The wonderful thing about Jehoshaphat was that he really did trust the Lord and believed his promises. He did believe God could rescue Judah. He wanted to honor God by his trust. And, in this case, he didn’t have many alternatives. Sometimes that is a great mercy.
So Jehoshaphat gathered the people of Judah in Jerusalem for a fast. They stood before the temple and the king, in an act of great leadership, pleaded their case before the Lord and then said:
We are powerless against this great horde that is coming against us. We do not know what to do, but our eyes are on you. (verse 12)
Isn’t that a beautiful confession? It is so child-like in its humility and faith.

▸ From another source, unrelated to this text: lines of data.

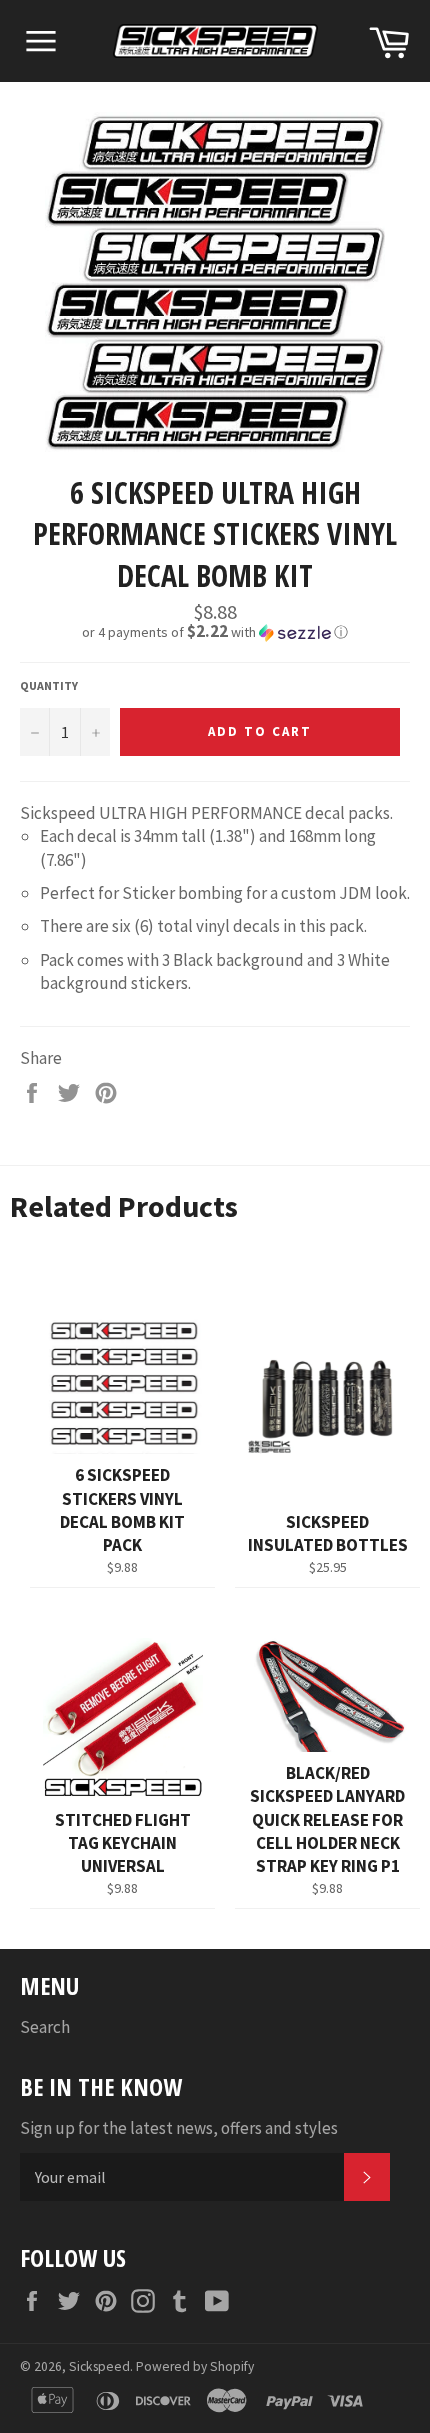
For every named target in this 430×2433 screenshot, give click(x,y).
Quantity (49, 685)
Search (45, 2027)
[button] (215, 632)
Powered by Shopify (195, 2366)
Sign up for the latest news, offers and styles (179, 2128)
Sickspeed (99, 2366)
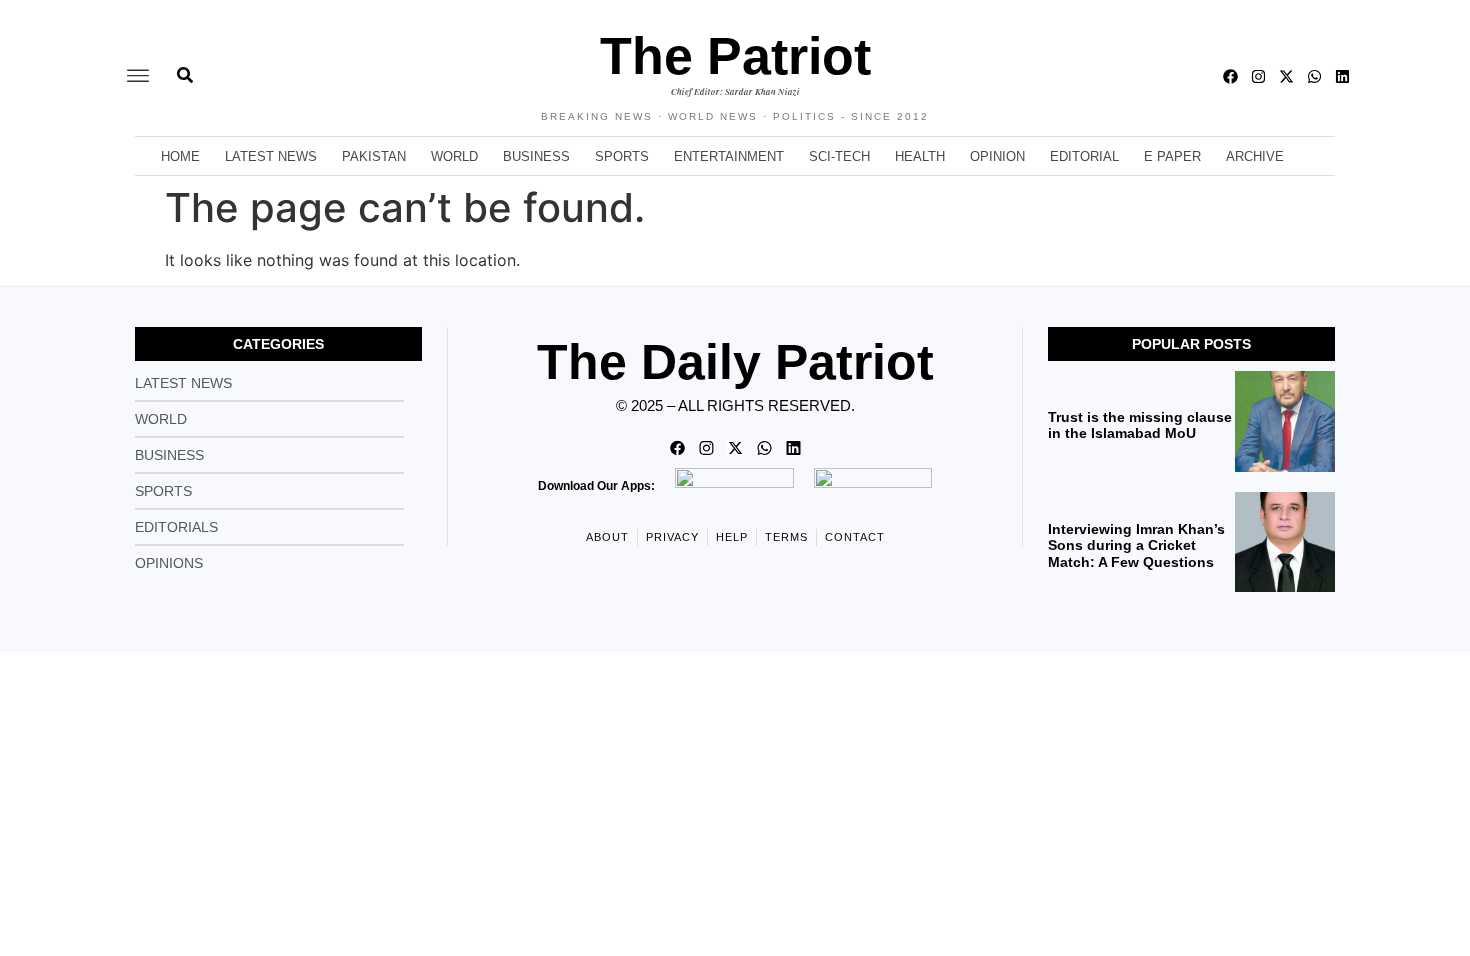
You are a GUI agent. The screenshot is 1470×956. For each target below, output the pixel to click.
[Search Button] (185, 65)
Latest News (271, 156)
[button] (138, 76)
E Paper (1172, 156)
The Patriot (735, 56)
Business (536, 156)
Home (180, 156)
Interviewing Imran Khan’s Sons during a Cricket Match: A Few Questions (1136, 546)
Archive (1255, 156)
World (454, 156)
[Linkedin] (1342, 76)
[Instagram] (1258, 76)
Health (920, 156)
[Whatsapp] (1314, 76)
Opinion (997, 156)
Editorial (1084, 156)
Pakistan (374, 156)
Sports (622, 156)
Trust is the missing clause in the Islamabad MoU (1140, 425)
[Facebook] (1230, 76)
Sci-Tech (839, 156)
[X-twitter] (1286, 76)
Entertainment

It is, in fact, another Old Testament picture of the gospel. We are powerless to save ourselves. But when we look to God and call on him for deliverance from the impending judgment, he brings about a salvation beyond our wildest imagination. Listen to God’s answer to Jehoshaphat’s prayer:
You will not need to fight in this battle. Stand firm, hold your position, and see the salvation of the Lord on your behalf, O Judah and Jerusalem. Do not be afraid and do not be dismayed. Tomorrow go out against them, and the Lord will be with you. (2 Chronicles 20:17)
God answered Jehoshaphat’s faith-filled prayer by throwing the armies of Ammon, Moab, and Edom into confusion until they slaughtered one another. Jehoshaphat and his choir-led army never had to lift a sword. And it took them three days to carry the plunder back home.
The reason God orchestrated Jehoshaphat’s predicament is the same as his design in the tribulations and crises of our lives: he wants us to increasingly find freedom from fear.
You see, real freedom is not liberty to do what we want or the absence of distress. Real freedom is the deep-seated confidence that no matter what, God really will provide everything we need (Philippians 4:19). The person who believes this is the freest of all persons on earth, because no matter what situation they find themselves in, they have nothing to fear (Philippians 4:11).
But the only way for sinners like us with a bent toward unbelief in God to find this kind of freedom is by experiencing repeatedly God’s delivering power and his faithfulness. That’s why we are to count it all joy when we meet trials of various kinds (James 1:2). These trials are setting us free.
God’s word to you through this story, in all the crises you face, is this: “Do not be afraid and do not be dismayed at this great horde, for the battle is not yours but God’s” (2 Chronicles 20:15).